■ Assigned task: Below is some data. Retype exactly the lines starting at the one with "Switch to the Start Page tab" and ending at the one with "Click the 平".

■ Extracted information:
________________________
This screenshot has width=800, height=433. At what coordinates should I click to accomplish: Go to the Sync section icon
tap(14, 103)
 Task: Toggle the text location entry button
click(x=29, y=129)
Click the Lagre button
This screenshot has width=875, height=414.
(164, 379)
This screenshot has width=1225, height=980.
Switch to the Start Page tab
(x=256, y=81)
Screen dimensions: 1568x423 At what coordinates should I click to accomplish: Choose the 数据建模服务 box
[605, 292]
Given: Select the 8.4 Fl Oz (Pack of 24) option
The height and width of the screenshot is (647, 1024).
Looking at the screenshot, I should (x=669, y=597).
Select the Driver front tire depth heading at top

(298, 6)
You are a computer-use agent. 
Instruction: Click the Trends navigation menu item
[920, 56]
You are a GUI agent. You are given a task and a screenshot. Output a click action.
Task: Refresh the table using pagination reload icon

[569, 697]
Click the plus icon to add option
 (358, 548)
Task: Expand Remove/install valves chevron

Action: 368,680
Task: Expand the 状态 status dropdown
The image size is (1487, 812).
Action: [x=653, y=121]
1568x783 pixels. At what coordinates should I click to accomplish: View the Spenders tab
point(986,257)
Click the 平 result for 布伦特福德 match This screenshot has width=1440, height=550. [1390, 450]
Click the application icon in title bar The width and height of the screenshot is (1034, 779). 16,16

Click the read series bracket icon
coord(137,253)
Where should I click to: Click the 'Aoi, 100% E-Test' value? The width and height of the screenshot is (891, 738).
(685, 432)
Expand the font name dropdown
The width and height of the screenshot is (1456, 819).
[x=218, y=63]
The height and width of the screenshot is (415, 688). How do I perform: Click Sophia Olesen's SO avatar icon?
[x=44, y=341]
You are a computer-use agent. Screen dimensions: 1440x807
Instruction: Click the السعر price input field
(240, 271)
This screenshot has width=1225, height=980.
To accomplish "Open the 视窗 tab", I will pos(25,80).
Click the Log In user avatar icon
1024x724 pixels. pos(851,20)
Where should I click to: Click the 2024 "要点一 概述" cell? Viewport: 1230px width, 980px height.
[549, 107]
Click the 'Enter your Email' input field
________________________
■ Response to the task:
Switch to the Start Page tab
(x=256, y=81)
Screen dimensions: 1568x423 At what coordinates should I click to accomplish: Choose the 数据建模服务 box
[605, 292]
Given: Select the 8.4 Fl Oz (Pack of 24) option
The height and width of the screenshot is (647, 1024).
Looking at the screenshot, I should (x=669, y=597).
Select the Driver front tire depth heading at top

(298, 6)
You are a computer-use agent. 
Instruction: Click the Trends navigation menu item
[920, 56]
You are a GUI agent. You are given a task and a screenshot. Output a click action.
Task: Refresh the table using pagination reload icon

[569, 697]
Click the plus icon to add option
 (358, 548)
Task: Expand Remove/install valves chevron

Action: 368,680
Task: Expand the 状态 status dropdown
The image size is (1487, 812).
Action: [x=653, y=121]
1568x783 pixels. At what coordinates should I click to accomplish: View the Spenders tab
point(986,257)
Click the 平 result for 布伦特福德 match This screenshot has width=1440, height=550. [1390, 450]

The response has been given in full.